- O Estado de S.Paulo
Com sociedade entre Lula e Bolsonaro, centro progressista produz tertúlias e ‘papers’
Já nos primeiros instantes do fim da prisão após segunda instância, com a volta da impunidade, confirmou-se que o objetivo não era o princípio da “presunção de inocência” nem favorecer cinco mil, mil, cem ou dez condenados, mas apenas um: Luiz Inácio Lula da Silva. Todas as peripécias, jeitinhos e ousadias foram em nome do “Lula Livre”, que embaralha o jogo político e recrudesce a polarização entre a velha esquerda e a nova direita.
O símbolo desse esforço concentrado é o ministro Gilmar Mendes, que de petista não tem nada, mas produziu as mais sinceras manifestações ao longo do ano. “Chega, já está na hora de tirar o Lula da cadeia.” “O País está devendo um julgamento justo para Lula.” E, na véspera, quando o resultado de 6 X 5 era dado como líquido e certo, mas havia fiapos de dúvidas quanto à “modulação”, o ministro só tinha uma certeza: “Lula vai ser solto”. E foi.
Os obstáculos ainda não acabaram, porém. Lula está solto, mas continua condenado em primeira instância, pelo TRF-4 e pelo STJ no caso do triplex do Guarujá e responde pelo sítio de Atibaia, Instituto Lula e apartamento vizinho em São Bernardo, tráfico de influência na compra dos Gripen da FAB, “quadrilhão do PT” na Petrobrás e propinas da Odebrecht. Ufa! A Justiça e o Supremo terão um trabalhão para completar o serviço.
Em paralelo, o Congresso tende a deixar em segundo plano as essenciais reformas fiscal, administrativa e tributária para se digladiar em torno de uma Emenda Constitucional que reintroduza a prisão após a segunda instância e encerre o brusco vai-e-vem do Supremo, que derrete a credibilidade da justiça na sociedade brasileira.

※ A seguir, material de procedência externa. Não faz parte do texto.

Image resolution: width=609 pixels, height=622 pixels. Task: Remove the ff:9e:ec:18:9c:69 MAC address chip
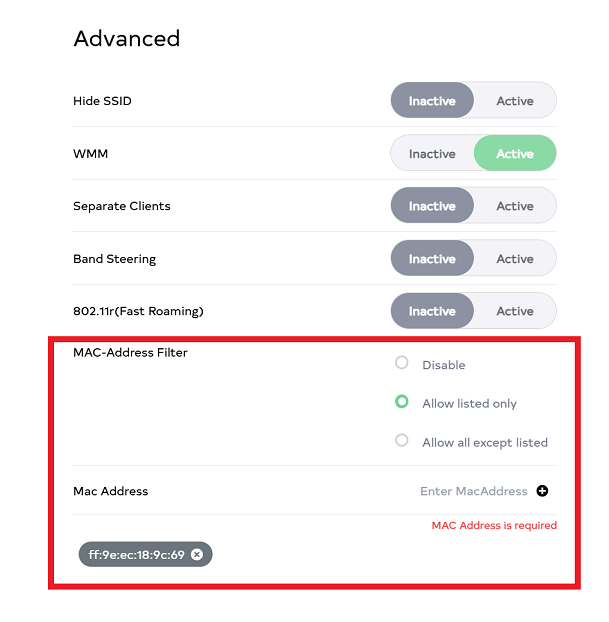(x=197, y=554)
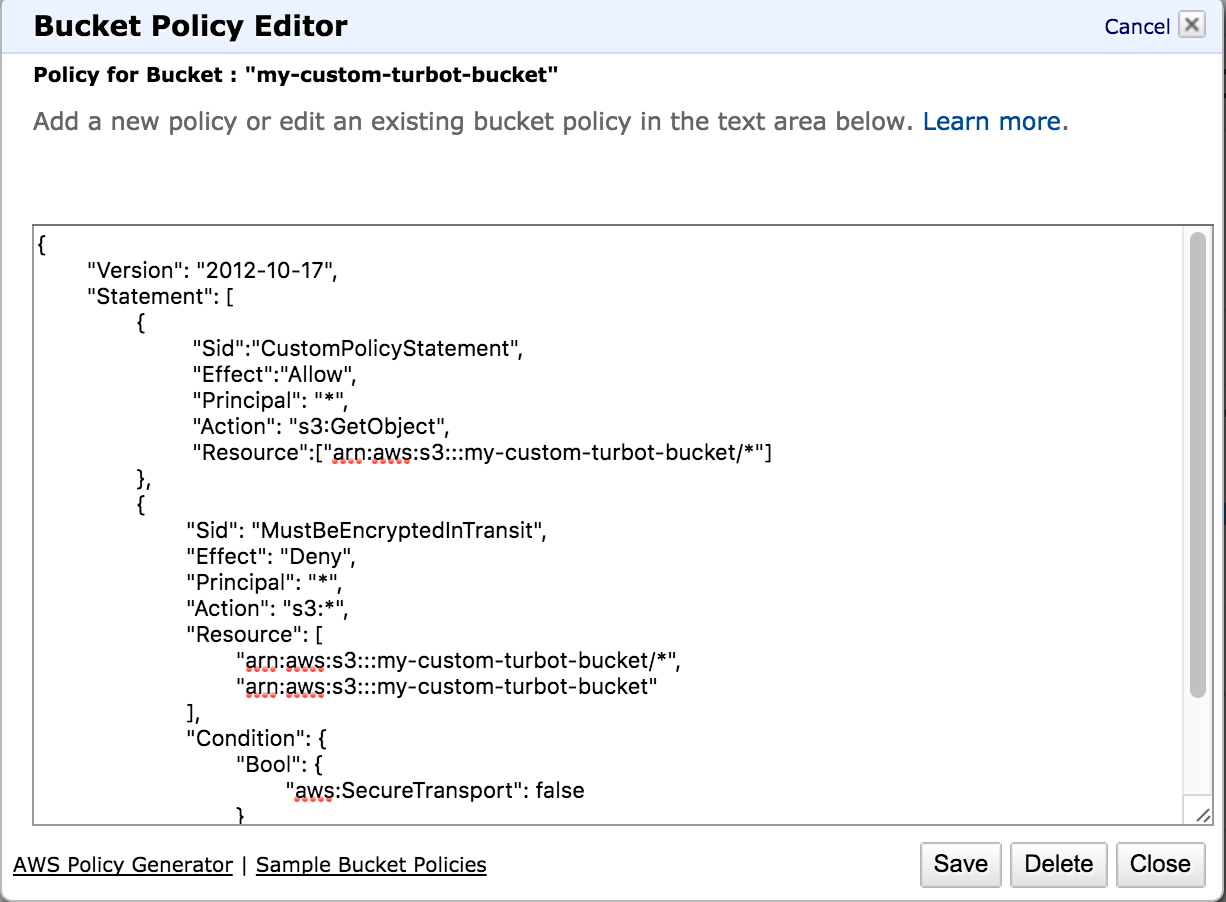Save the bucket policy

coord(960,864)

Assim, o Judiciário vai continuar dando tratos à bola para garantir Lula livre, leve e solto e Rodrigo Maia e Davi Alcolumbre vão se esfalfar para, em movimentos opostos, assegurar que as reformas de Paulo Guedes andem e a prisão em segunda instância suma de vista. Enquanto isso, confirma-se que a balança se inverteu. A Lava Jato afunda e Lula emerge bradando contra a “banda podre” do Estado, que ele nomeia: Polícia Federal, Ministério Público, Receita Federal e a Justiça que agora arrisca sua própria credibilidade e a confiança da sociedade para livrá-lo do cárcere.
Atenção, porém: Lula pode sair por aí em caravana pelo País, desancar Sérgio Moro e a Lava Jato, condenar o governo e provocar o presidente Jair Bolsonaro, mas não pode, ao menos por enquanto, se arvorar candidato a coisa nenhuma. A decisão de quinta-feira do Supremo foi suficiente para soltá-lo, não para anular a condenação e a inelegibilidade de oito anos. Para isso, o Supremo teria de ter a incrível audácia de aprovar a suspeição de Sérgio Moro no caso do triplex e anular a condenação. Nem o presidente Dias Toffoli, lendo reportagens de jornais em julgamentos históricos, seria capaz de tanto.
Ou seria, nesse ambiente surreal?
Bolsonaro no Planalto e Lula livre são uma combinação explosiva. O presidente é o que a direita insana sempre pediu a Deus: um líder populista civil (no caso híbrido), que sabe pouco, fala muito e não tem pruridos para defender os maiores absurdos e abrir fogo contra a cultura, o meio ambiente, a mídia, os direitos humanos e parceiros internacionais tradicionais. O outro é o único que a esquerda conseguiu produzir: também populista e sem pruridos, boa lábia, capaz de mover as massas.
E o tal “centro progressista” de que Fernando Henrique tanto fala? Vai continuar fazendo tertúlias intelectuais, “papers” teóricos, entrevistas racionais que atraiam aplausos. É bonito, mas nada prático quando o pau está comendo. Cidadãos do sul ao norte estão num corredor polonês entre Lula e Bolsonaro, sem ter para onde correr. Salve-se quem puder.